Extrait de page ::
__________________________________________________

Thierry Goguel d’Allondans a rencontré des individus détruits par ce long et rude parcours. Le cas d’un intersexe de 21 ans – auquel on a attribué le sexe masculin à la naissance – qui avait célébré autant d’anniversaires que subi d’opérations, l’a particulièrement marqué. Sujet à des troubles mentaux, il a été placé en établissement psychiatrique. Pour le sociologue, si les intersexes sont aussi peu visibles dans notre société, c’est que nombre d’entre eux sont internés. Et peu de personnes sont des spécialistes de la cause intersexe. Beaucoup reste à faire pour que leur situation s’améliore. C’est par exemple le cas au niveau juridique.
Vers des avancèes juridiques
Photo : Thibault Chauvet/EPJT
Comme nombre d’intersexes et d’organisations qui s’occupent de cette question, Lil’ demande à ce que l’on cesse les opérations sur les mineurs. Mais tabou chez les médecins, loin des préoccupations politiques du moment, le sujet peine à mobiliser. Même du côté des intersexes. « Je cantonne mon militantisme derrière mon ordinateur parce que je suis quelqu’un de très timide. Je ne me vois pas porter des banderoles. Mais ça me semble être un minimum qu’on arrête d’opérer des gens et encore plus des nouveaux nés », explique Lil’.
Le Comité des droits de l’enfant (CRC), qui s’est tenu à Genève les 13 et 14 janvier 2016, s’est prononcé sur la situation en France. Dans son compte rendu, il regrette que l’État favorise « les interventions chirurgicales sur les nouveau-nés intersexués afin de leur donner une identité précise, interventions dépourvues de toute finalité médicale et justifiées par des raisons esthétiques et sociales ».
Le 29 janvier, le comité a publié ses observations finales et a recommandé que la France mette en place un protocole de santé pour les enfants intersexes. Dans l’idéal, les médecins devraient suivre trois démarches. D’abord, informer de manière appropriée les enfants et leurs parents de toutes les options possibles. Puis investir les enfants autant que possible dans la décision. Troisièmement, arrêter les opérations ou les traitements non nécessaires.
« Moi je ne me sens pas fille, donc ça m’embête de voir un F sur ma carte d’identité »
La difficulté de notre pays, c’est qu’à la naissance, on doit obligatoirement attribuer au enfants un des deux sexes « homologués ». On doit inscrire H ou F sur l’état civil. Certains médecins utilisent cet argument pour justifier les opérations sur les enfants présentant une ambiguïté sexuelle. Le droit peut cependant évoluer et offrir des solutions. Un délai pourrait être accordé aux enfants, qui décideraient plus tard de ce qu’ils souhaitent voir figurer sur leurs documents d’identité. C’est déjà le cas en Allemagne depuis le 1er novembre 2013 : la mention « indéterminé » peut être inscrite à l’état civil et ce jusqu’à ce que les intersexes déterminent eux-mêmes leur sexe.

__________________________________________________

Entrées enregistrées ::
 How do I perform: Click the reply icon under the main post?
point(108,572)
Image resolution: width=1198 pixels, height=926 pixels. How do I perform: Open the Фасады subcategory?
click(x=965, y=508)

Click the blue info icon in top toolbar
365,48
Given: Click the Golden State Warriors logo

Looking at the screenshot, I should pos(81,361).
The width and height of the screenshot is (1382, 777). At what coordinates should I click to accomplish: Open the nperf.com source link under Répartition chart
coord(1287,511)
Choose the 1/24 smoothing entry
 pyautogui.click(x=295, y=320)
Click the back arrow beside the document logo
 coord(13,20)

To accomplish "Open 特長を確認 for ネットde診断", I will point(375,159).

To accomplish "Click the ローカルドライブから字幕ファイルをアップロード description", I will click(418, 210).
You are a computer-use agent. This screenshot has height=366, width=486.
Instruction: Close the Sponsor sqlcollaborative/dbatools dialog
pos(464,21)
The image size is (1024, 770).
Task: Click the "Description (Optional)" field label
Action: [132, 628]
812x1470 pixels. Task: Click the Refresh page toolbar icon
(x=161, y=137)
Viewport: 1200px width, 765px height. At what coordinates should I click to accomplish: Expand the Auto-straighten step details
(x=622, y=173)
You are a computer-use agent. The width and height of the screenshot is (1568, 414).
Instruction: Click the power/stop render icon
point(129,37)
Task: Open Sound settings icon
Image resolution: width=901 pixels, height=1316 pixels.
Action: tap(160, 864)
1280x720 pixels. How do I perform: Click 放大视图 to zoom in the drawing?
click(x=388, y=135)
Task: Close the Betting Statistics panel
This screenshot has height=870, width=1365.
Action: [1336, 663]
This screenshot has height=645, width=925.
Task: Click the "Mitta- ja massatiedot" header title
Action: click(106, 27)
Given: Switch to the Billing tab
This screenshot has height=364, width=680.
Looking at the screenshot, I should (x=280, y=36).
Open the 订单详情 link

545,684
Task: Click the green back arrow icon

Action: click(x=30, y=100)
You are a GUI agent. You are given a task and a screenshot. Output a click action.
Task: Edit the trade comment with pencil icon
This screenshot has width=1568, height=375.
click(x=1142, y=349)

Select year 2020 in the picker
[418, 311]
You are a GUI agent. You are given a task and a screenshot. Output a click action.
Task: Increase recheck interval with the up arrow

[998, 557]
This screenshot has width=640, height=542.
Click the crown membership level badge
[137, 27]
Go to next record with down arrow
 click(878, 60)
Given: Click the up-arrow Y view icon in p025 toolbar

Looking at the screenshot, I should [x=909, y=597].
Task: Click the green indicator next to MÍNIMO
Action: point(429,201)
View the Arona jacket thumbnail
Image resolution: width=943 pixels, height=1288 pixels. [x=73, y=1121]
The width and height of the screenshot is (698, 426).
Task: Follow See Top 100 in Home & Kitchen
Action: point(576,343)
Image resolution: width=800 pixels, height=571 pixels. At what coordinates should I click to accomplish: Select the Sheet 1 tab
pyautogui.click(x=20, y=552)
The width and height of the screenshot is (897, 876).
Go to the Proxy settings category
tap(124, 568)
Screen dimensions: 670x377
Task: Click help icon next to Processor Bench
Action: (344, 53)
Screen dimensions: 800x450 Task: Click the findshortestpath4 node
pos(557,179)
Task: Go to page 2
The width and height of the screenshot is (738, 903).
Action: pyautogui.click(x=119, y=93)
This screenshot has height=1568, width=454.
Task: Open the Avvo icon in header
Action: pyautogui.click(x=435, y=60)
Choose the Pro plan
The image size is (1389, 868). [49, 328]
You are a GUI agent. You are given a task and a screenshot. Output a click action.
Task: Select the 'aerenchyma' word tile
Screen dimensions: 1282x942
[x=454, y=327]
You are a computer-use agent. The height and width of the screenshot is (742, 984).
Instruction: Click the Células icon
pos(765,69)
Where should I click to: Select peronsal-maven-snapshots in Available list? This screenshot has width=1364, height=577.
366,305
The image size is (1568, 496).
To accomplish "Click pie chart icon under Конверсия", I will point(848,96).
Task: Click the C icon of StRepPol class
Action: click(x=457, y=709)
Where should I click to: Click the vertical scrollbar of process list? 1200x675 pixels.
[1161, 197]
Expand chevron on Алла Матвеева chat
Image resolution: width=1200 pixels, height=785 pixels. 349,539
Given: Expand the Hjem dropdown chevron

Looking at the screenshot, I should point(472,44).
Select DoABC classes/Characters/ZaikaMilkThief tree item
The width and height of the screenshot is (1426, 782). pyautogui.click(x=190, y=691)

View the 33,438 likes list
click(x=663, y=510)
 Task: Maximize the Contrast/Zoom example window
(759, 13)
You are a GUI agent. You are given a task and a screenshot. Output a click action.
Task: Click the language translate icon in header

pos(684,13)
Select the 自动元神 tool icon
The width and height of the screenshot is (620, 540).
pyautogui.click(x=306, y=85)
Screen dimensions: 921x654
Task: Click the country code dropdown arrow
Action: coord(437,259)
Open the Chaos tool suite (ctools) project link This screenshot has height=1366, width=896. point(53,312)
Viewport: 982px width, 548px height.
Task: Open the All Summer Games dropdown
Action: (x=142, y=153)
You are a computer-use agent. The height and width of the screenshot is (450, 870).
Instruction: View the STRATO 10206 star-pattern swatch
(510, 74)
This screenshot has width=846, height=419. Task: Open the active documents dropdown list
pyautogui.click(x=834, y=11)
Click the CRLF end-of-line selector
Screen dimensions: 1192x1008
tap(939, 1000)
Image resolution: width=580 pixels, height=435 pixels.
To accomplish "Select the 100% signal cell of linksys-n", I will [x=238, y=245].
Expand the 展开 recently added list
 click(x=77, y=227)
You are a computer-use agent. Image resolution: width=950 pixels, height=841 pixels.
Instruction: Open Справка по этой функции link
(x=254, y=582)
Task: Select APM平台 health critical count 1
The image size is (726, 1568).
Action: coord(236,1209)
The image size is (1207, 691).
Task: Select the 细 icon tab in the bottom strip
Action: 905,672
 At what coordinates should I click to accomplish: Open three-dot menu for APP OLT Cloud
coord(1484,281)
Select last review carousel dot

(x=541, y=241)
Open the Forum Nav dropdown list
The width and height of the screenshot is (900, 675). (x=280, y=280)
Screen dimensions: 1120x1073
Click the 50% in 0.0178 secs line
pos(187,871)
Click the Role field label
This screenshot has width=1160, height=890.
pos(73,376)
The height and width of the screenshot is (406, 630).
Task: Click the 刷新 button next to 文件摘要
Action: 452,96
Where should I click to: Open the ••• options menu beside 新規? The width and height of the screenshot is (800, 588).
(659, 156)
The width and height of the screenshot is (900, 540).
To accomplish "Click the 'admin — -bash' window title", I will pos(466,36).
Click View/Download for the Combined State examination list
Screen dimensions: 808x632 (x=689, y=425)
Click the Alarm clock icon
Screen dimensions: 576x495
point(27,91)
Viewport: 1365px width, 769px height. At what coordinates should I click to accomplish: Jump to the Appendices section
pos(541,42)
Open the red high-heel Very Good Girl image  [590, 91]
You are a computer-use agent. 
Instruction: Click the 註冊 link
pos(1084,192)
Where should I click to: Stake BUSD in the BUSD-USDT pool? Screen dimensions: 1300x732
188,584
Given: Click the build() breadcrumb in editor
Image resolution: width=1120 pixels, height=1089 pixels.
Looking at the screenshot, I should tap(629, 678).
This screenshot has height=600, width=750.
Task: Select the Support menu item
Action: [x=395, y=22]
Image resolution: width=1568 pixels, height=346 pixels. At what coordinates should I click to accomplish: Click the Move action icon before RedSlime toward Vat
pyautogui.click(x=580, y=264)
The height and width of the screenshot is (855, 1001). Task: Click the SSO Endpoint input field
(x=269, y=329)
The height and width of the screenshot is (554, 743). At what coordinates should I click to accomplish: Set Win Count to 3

__________________________________________________

Questions sur l'extrait ::
**a.** D'après l'extrait, depuis quelle date la mention « indéterminé » peut-elle être inscrite à l'état civil en Allemagne ?
**b.** Recopiez, s'il vous plaît, le passage de l'extrait qui va de « Le 29 janvier, le » jusqu'à « traitements non nécessaires. » inclus.

Vos réponses écrites ::
**a.** Depuis le 1er novembre 2013.

**b.**
Le 29 janvier, le comité a publié ses observations finales et a recommandé que la France mette en place un protocole de santé pour les enfants intersexes. Dans l’idéal, les médecins devraient suivre trois démarches. D’abord, informer de manière appropriée les enfants et leurs parents de toutes les options possibles. Puis investir les enfants autant que possible dans la décision. Troisièmement, arrêter les opérations ou les traitements non nécessaires.